Les premiers souvenirs d’Abéna, jeune Camerounais, sont liés au travail avec son grand-père dans la plantation de cacao familiale. Cet or vert que les hommes s’épuisent à produire, hélas, ne les enrichit pas. Le business est aux mains des acheteurs blancs qui bénéficient de la complicité monnayée des chefs de village. « Je me sentais dépossédé, volé, outré et découragé de voir partir le résultat brut d’un dur labeur en échange de quelques billets de francs CFA qui allaient se raréfier en à peine quelques semaines. » (p. 16) Ceux qui protestent et qui réclament un salaire décent pour le travail fourni n’ont aucune chance d’être entendus. Pire, ils pourraient tout perdre ! Face à ce qu’il faut considérer comme un cartel du chocolat, les paysans n’ont aucun levier de négociation. « Manifester une quelconque hostilité envers ces hommes blancs laissait clairement entendre qu’on s’attaquait à l’autorité du chef du village en personne, et ce risque s’apparentait clairement à creuser sa propre tombe. » (p. 33)
La culture du cacao en Afrique, c’est le reliquat d’une domination coloniale et esclavagiste qui ne dit pas son nom. « Nous ne pouvons pas vivre de notre cacao sans le vendre. / Pourquoi ? / On ne nous a jamais appris à le faire. » (p. 18) À mesure des chapitres, le récit du gamin broussard devenu docteur en littérature devient une démonstration irréfutable qui, chiffres à l’appui, détaille une économie inepte où les producteurs vivent moins bien – largement moins bien ! – que les spéculateurs.
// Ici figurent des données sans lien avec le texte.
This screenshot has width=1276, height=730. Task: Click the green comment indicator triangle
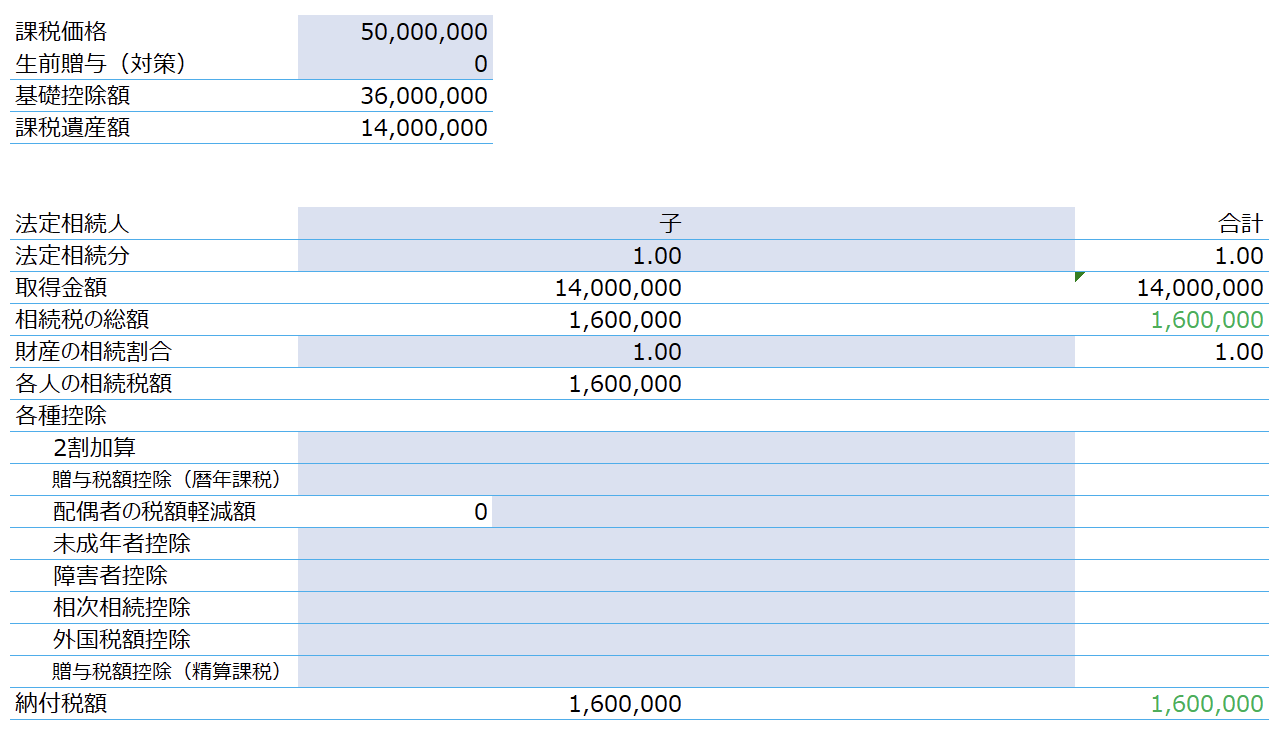[1079, 276]
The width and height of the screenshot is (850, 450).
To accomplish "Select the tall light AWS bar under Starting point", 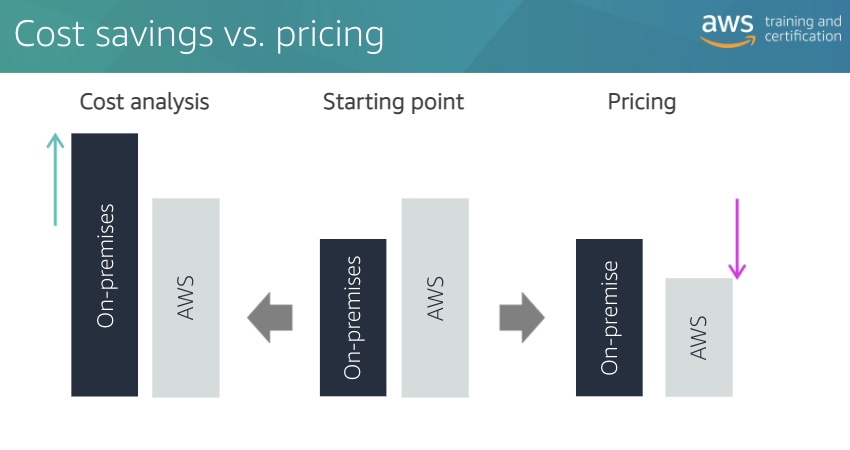I will 435,298.
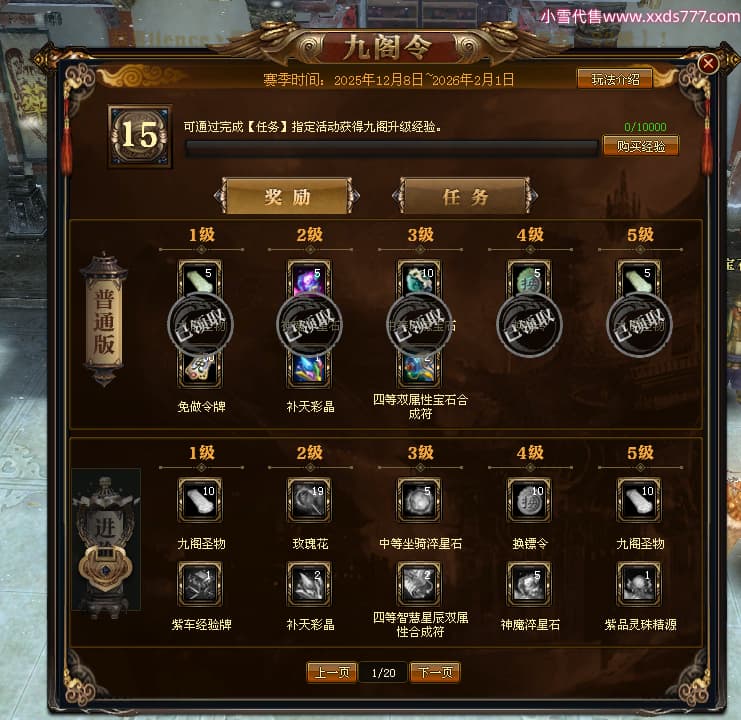
Task: Select the 换镖令 icon in advanced row
Action: [x=529, y=499]
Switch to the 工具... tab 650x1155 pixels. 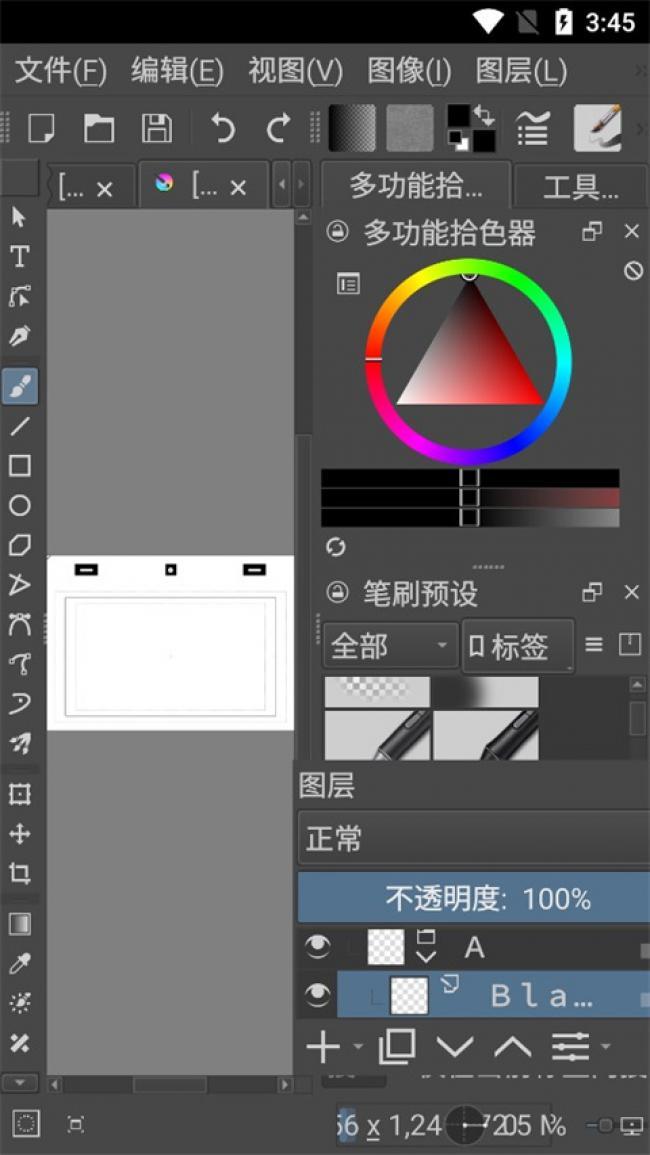pyautogui.click(x=580, y=186)
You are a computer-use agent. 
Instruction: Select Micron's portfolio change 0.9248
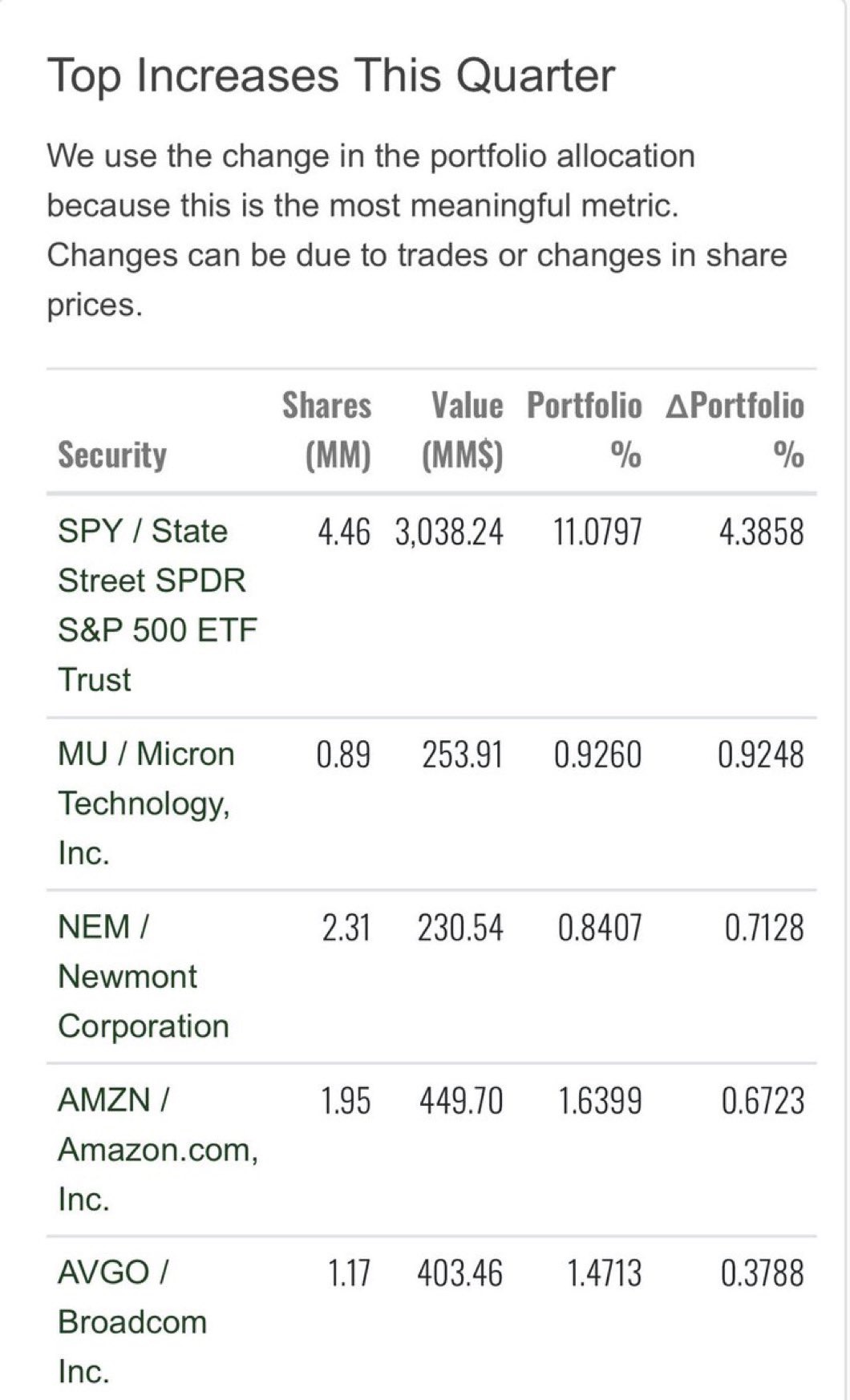click(761, 755)
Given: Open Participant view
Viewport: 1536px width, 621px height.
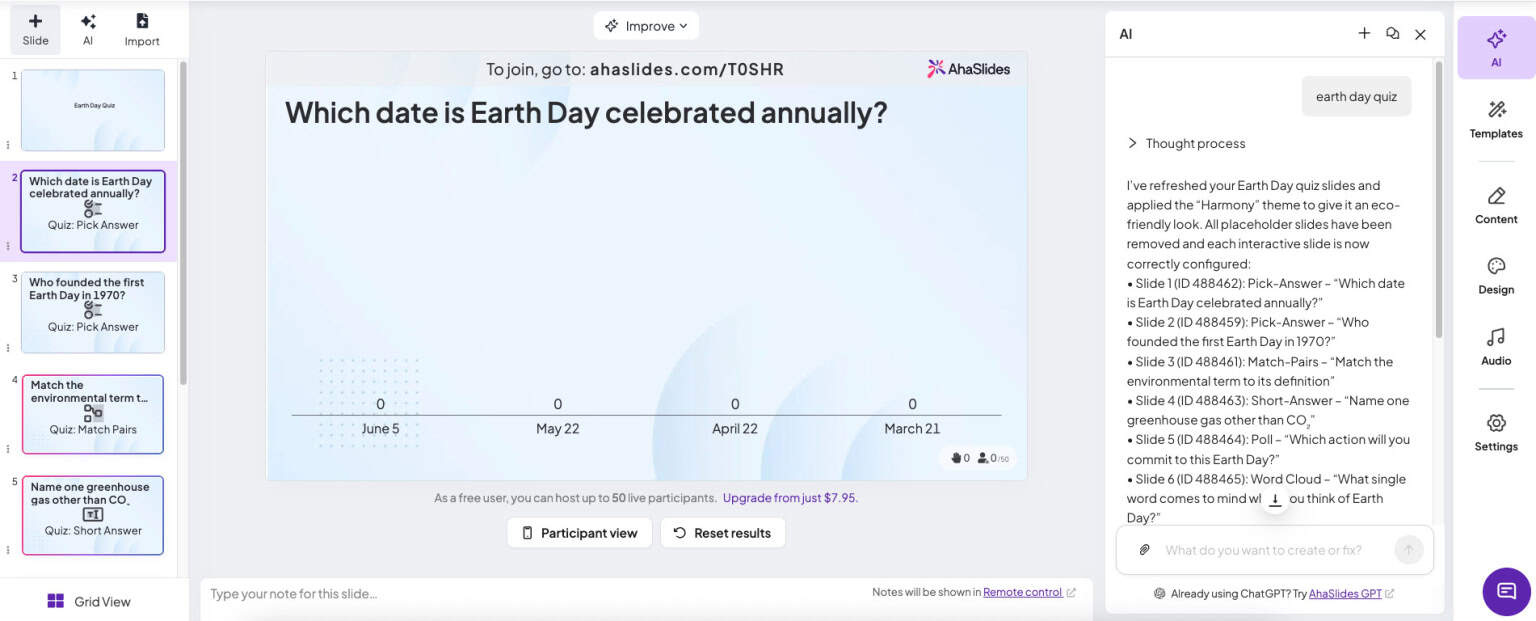Looking at the screenshot, I should point(579,533).
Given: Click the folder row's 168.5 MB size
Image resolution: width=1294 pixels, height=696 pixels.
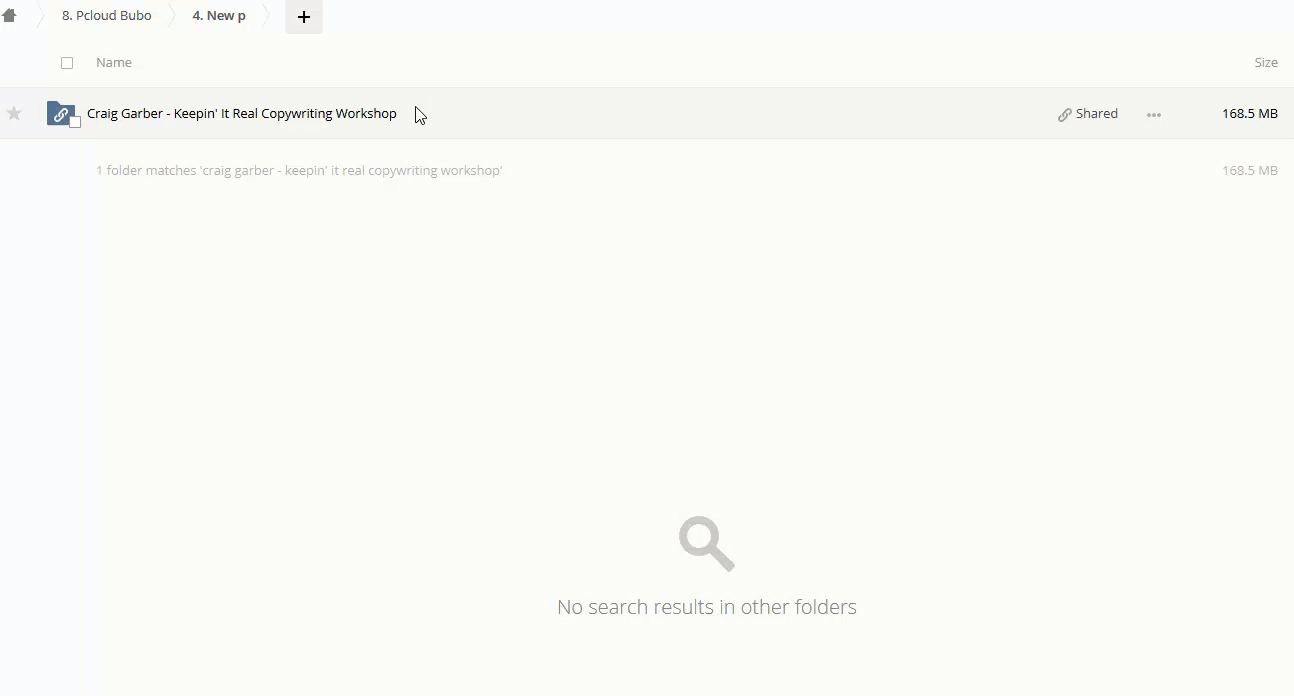Looking at the screenshot, I should (x=1249, y=114).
Le texte se fait aussi manifeste écologique. « L’empreinte carbone d’un kilogramme de chocolat tourne autour de cinq kilogrammes d’équivalent CO2. » (p. 96) Les sols sont corrodés par les produits chimiques qui brûlent aussi les peaux, et les forêts primaires reculent devant le besoin de terres à planter pour produire les cosses si précieuses. La monoculture appauvrit le sol et la biodiversité, en plus des paysans, les privant en outre de toute possibilité d’agriculture vivrière. « La prospérité économique de la culture du cacao dépend foncièrement de la destruction de la nature. » (p. 67) Enfin, après la plaidoirie et le réquisitoire, le texte se fait poème incantatoire. Il y a de l’espoir, encore un peu, mais surtout une colère qui finira peut-être par renverser l’ordre inique de l’or vert.
Sur la couverture, la cosse de chocolat dessine un rictus bien éloigné du sourire béat des publicités Banania. Derrière le mirage du chocolat éthique, il y a les grands raouts internationaux où la matière première se négocie à prix d’or et se pare de décorations clinquantes dont l’éclat ne suffit pas à faire oublier l’hypocrisie des projets de green-washing. « De toutes les manières possible, l’argent du chocolat a violé la plupart des conventions censées réguler la culture du cacao. » (p. 64) Ce livre n’a pas pour vocation de culpabiliser le·a lecteur·ice, mais il nous rappelle que notre péché mignon est leur grande misère.
Je vais beaucoup prêter et recommander ce livre qui a sa place dans mes ressources écologiques.